Modern Arabic Poetry: Sufi Metaphors and European Romanticism

Afernoon Session 3 (PARB 227)

In this paper, I focus on the poetry of Ibrāhīm Nāgī (1892-1953,) a prominent Egyptian poet. In 1932, Nāgī cofounded a poetry school that was called Apollo, after the name of the Greek God of music, art and poetry. Those who belonged to this school created a modern form of Arabic poetry that was severely criticized by traditionalists in early 20th century.

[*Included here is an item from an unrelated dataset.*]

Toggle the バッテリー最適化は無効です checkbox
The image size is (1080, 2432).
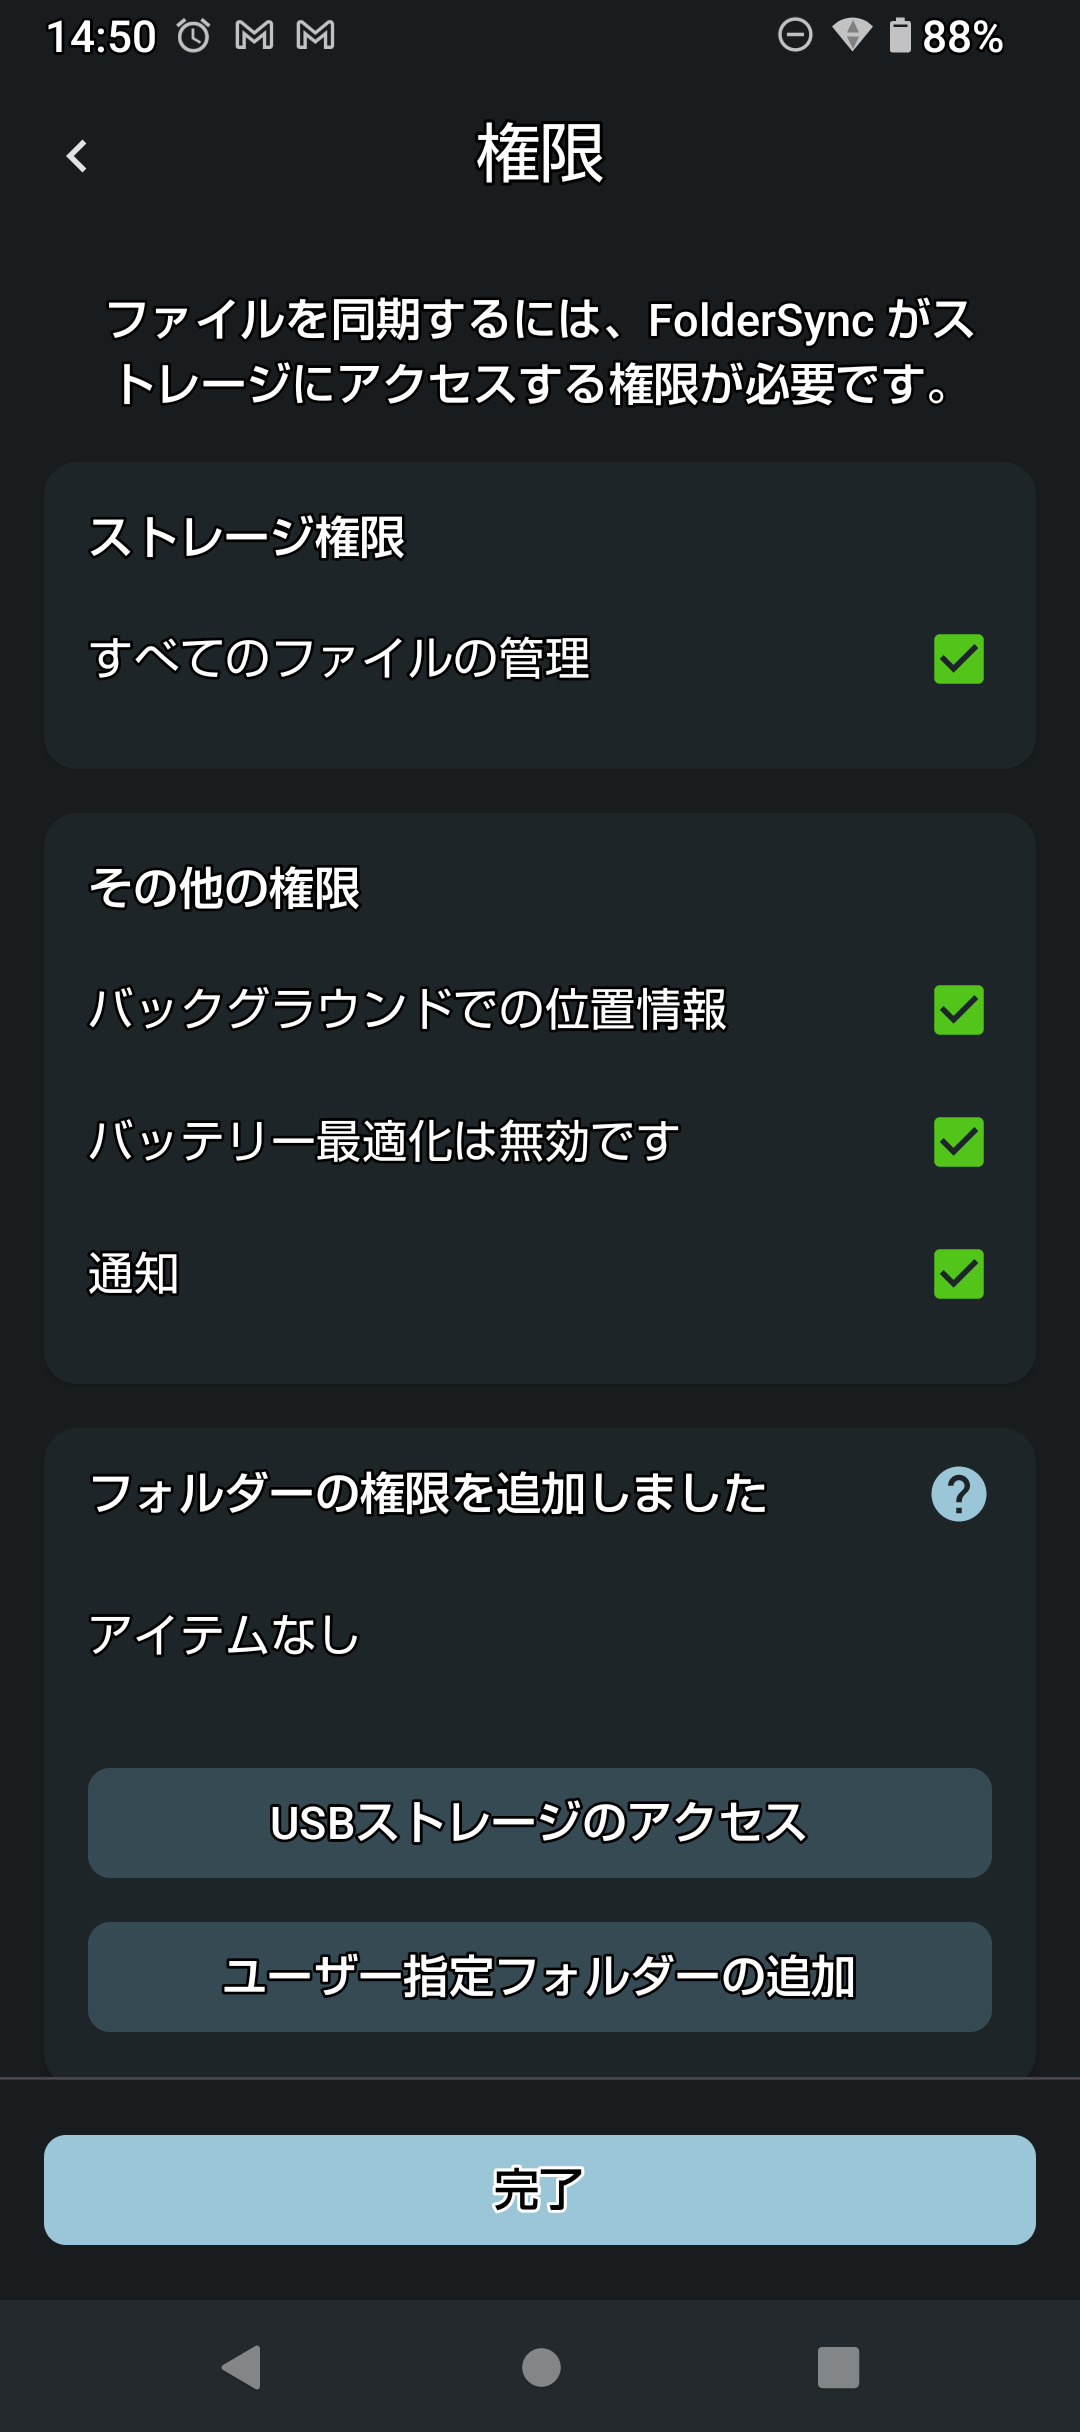[958, 1142]
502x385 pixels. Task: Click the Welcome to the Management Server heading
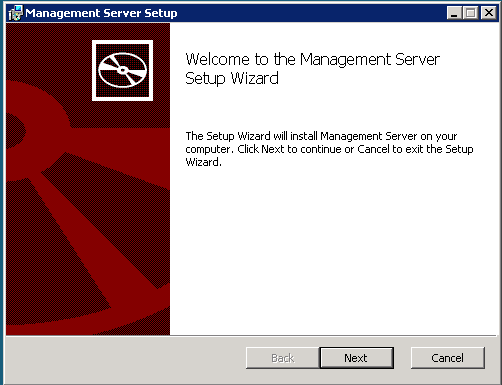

In their works, they were heavily influenced with European Romanticism. In addition to being a poet, Nāgī was a medical doctor, a novelist, a literary critic and a translator, who translated literary works from English and Italian. A study of the four collections that Nāgī published during his life, one find, not only strong European influence, but also an equally strong Sufi presence. Earlier scholarship focused on romantic metaphors in Sufi poems. In Nāgī, we find exactly the opposite: Sufi metaphors used to explain romantic feelings. The common interest of both Sufism and Romanticism in the emotional, the mystic and the inner experience created a good site for the poets of Apollo School to resist both rigid traditionalism and rational modernism. I will explain the roots of Sufism and Romanticism in Nāgī’s works, and will explore in details the Sufi concepts and metaphors, which he used excessively to describe romantic experiences.